Porcine reproductive and respiratory syndrome (PRRS) is one of the most detrimental contagious swine ailments worldwide. Currently, no effective drugs are available for its treatment. Targeting the structural and non-structural proteins (NSP) of the type 2 PRRS virus (PRRSV-2) with small interfering RNA (siRNA) is an effective approach to inhibit PRRSV replication. NSP4, which is highly conserved and possesses 3C-like serine protease activity (3CLSP), can cleave PRRSV self-proteins, thereby contributing to viral replication. To investigate the mechanism by which NSP4 regulates PRRSV-2 replication and screen for effective siRNA inhibitors of PRRSV-2 replication, the recombinant plasmid pEGFP-C1-NSP4 was constructed, and a control siRNA pair and two siRNA pairs targeting the PRRSV-2 NSP4 gene (shRNA-ctr, shRNA150, and shRNA536) were synthesized and cloned into the pSilencer4.1-CMV-neo vector. After 24 h of incubation, Marc-145 cells were transfected with recombinant plasmids, and subsequently infected with PRRSV. Subsequently, the effects of NSP4 overexpression, shRNA on PRRSV-2 replication were evaluated by assessing cytopathic effects (CPE), TCID50, immunofluorescence assays (IFA), and western blotting.
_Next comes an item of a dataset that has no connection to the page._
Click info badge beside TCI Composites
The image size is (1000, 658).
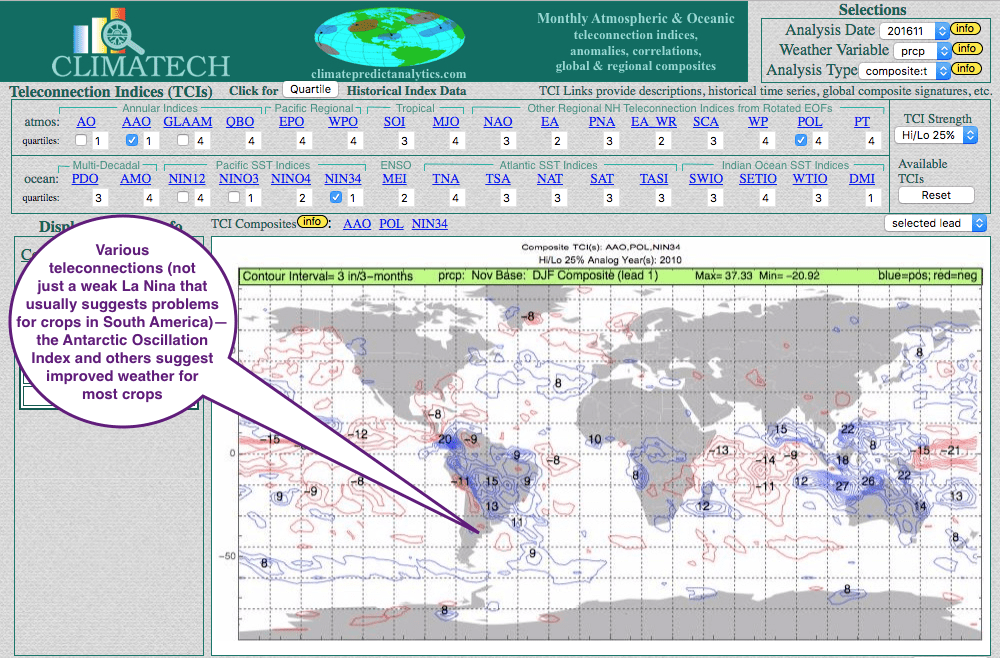click(x=313, y=223)

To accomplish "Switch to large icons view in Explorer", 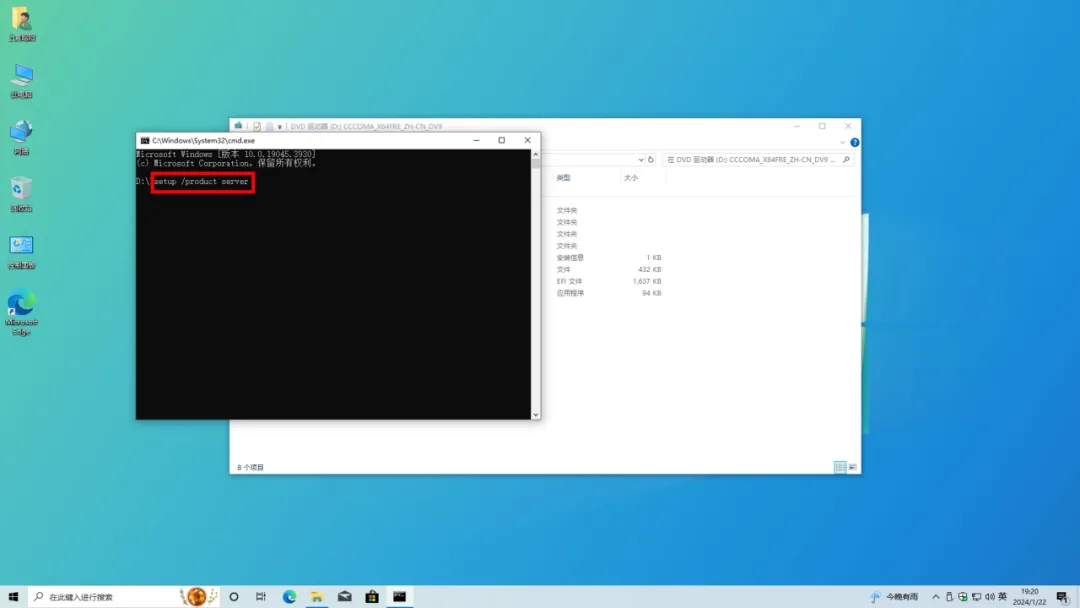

The data from these CPE, TCID50, and IFA experiments revealed conclusive evidence of effective inhibition of PRRSV-2 replication in Marc-145 cells by shRNAs. NSP4 overexpression significantly enhanced PRRSV-2 replication. Western blotting results demonstrated that NSP4 overexpression enhanced the expression of PRRSV-2 NSP4 and N proteins and that shRNA150 and shRNA536 effectively suppressed the expression of PRRSV-2 NSP4 and N proteins, indicating that shRNAs could serve as candidate molecules for fundamental research on PRRSV-2.